<247>V. A. R. a le coloris d'Apelles et la brillante imagination de Virgile; avec ces talents, il ne faut pas s'étonner que le plomb en ses mains se convertisse en or.b Si l'on pouvait trouver quelque chose à redire au tableau de V. A. R., c'est qu'on n'y reconnaît pas trop les originaux qu'elle daigne représenter. Je me trouve cependant très-heureux d'avoir été l'objet de sa touche; car, madame, vos mains sont faites pour distribuer l'immortalité, et une lettre comme beaucoup de celles qu'elle a daigné m'écrire me donnerait un mérite, dans les âges futurs, que je n'aurais jamais obtenu par moi-même. Mais V. A. R. a le premier droit à ce temple de l'immortalité où elle daigne assigner des places; l'heureux génie et tant de talents qu'elle a su réunir en sa personne l'en ont érigée la divinité. Mériter vos bontés est un avantage inestimable, et préférable à l'immortalité même; c'est, madame, où aspirent mes vœux, et à quoi j'ai quelque droit de prétendre par l'entier dévouement que j'ai pour votre auguste personne.
V. A. R., qui daigne prendre part à ce qui touche ma famille, voudra bien que je lui rende compte des noces que nous célébrerons, ce carnaval, du landgrave de Hesse et de ma nièce la princesse Philippine de Schwedt. Je n'aurais pas deviné, il y a quelques années, qu'ils étaient destinés les uns pour les autres; ce sont de ces jeux du sort qu'on ne saurait prévoir, et dont il faut souhaiter que les suites soient heureuses.

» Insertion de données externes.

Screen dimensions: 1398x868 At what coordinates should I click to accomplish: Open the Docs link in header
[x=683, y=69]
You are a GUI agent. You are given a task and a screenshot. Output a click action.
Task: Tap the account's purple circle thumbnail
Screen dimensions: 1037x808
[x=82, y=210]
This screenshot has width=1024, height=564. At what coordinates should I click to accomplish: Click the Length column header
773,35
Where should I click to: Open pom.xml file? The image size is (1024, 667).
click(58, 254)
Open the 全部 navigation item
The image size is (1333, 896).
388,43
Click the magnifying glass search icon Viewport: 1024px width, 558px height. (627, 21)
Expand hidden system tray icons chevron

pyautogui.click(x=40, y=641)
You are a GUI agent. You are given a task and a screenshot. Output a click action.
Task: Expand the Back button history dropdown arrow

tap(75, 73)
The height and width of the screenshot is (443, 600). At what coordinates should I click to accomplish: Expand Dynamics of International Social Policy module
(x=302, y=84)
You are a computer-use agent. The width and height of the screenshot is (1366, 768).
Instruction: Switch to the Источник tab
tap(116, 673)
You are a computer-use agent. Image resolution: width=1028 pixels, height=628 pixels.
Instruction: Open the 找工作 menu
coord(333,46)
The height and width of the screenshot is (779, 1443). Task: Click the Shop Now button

Il est arrivé ici, ces jours passés, un homme qui joue d'un instrument qu'on appelle harmonica; ce sont des cylindres de verre qui rendent un son très-harmonieux et très-touchant. Il était accompagné d'une jeune fille qui exécutait sur le violon des difficultés capables d'embarrasser Tartini.a Mais j'ai honte d'entretenir V. A. R. de ces misères, maintenant qu'elle se trouve au sein de sa famille paternelle, et qu'elle peut jouir à longs traits du charme inexprimable de sa patrie. Mes lettres sont bonnes pour être lues dans des moments d'ennui, et non pas dans ceux de la jouissance. Je cède aux droits que la maison de Bavière a, madame, sur votre personne, et je me renferme à
b Voyez t. XVI, p. 278, et t. XXI, p. 48 et 68.
a Voyez t. XII, p. 233.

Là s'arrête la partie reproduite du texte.